Are we done?  No!  Putting on our Captain Clever Cap, we define

            n-1
           -----
           \
f(m,n) =    >    ( 1/2 )^k * (m+k)C(m) * k 
           /
           -----
            k=0

and

            n-1
           -----
           \
g(m,n) =    >    ( 1/2 )^k * (m+k)C(m) .
           /
           -----
            k=0

Now, we know that

             n
           -----
           \
f(m,n)/2 =  >    ( 1/2 )^k * (m+k-1)C(m) * (k-1) 
           /
           -----
            k=1

and since f(m,n)/2 = f(m,n) - f(m,n)/2, we get that

            n-1
           -----
           \
f(m,n)/2 =  >    ( 1/2 )^k * ( (m+k)C(m) * k - (m+k-1)C(m) * (k-1) )
           /
           -----
            k=1

- (1/2)^n * (m+n-1)C(m) * (n-1)

            n-2
           -----
           \
 =          >    ( 1/2 )^(k+1) * (m+k)C(m) * (m+1)
           /
           -----
            k=0

- (1/2)^n * (m+n-1)C(m) * (n-1)

= (m+1)/2 * (g(m,n) - (1/2)^(n-1)*(m+n-1)C(m)) - (1/2)^n*(m+n-1)C(m)*(n-1)

therefore

f(m,n) = (m+1) * g(m,n) - (n+m) * (1/2)^(n-1) * (m+n-1)C(m) .

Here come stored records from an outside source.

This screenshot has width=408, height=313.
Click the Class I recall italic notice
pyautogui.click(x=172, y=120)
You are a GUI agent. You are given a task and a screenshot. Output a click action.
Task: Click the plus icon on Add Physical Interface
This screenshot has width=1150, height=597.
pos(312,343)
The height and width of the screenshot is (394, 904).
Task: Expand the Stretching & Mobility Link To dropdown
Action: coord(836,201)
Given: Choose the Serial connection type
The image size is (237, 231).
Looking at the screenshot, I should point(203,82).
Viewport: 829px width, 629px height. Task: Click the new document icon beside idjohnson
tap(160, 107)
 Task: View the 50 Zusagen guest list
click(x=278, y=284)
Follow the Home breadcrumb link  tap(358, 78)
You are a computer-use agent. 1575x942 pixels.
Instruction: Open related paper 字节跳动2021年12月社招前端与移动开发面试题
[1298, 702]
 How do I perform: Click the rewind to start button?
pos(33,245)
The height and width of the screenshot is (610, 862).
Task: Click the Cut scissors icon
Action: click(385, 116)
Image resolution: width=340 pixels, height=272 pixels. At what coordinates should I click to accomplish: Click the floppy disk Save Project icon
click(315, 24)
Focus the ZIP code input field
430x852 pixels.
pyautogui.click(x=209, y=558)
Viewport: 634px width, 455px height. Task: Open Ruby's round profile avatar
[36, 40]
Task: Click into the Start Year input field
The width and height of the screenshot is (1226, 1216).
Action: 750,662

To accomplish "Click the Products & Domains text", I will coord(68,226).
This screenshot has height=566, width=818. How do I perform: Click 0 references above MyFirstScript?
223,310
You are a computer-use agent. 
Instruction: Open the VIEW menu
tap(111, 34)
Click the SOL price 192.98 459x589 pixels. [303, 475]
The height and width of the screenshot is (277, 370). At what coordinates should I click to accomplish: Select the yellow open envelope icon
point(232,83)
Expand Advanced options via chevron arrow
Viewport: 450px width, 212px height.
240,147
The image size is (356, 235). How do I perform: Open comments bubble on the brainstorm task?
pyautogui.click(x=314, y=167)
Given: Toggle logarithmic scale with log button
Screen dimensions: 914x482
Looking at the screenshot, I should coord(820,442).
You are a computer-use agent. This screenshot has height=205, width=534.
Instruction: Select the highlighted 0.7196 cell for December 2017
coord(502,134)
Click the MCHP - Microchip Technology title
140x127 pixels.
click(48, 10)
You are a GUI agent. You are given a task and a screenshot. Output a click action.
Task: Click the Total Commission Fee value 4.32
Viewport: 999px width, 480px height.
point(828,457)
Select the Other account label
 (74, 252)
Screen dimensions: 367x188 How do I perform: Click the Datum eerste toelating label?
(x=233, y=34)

Now, E(m,n) = (n+1) * (1/2)^(m+2) * g(m,n) - (1/2)^(m+2) * f(m,n)

+ (m+1) * (1/2)^(n+2) * g(n,m) - (1/2)^(n+2) * f(n,m)

= (m+n) * (1/2)^(n+m+1) * (m+n)C(m) + (m-n) * (1/2)^(n+2) * g(n,m)

+ (n-m) * (1/2)^(m+2) * g(m,n) .


Setting m=n in this formula, we see that

           E(n,n) = n * (1/2)^(2n) * (2n)C(n),

and applying Stirling's theorem we get the beautiful asymptotic formula

                  E(n,n) ~ sqrt(n/pi).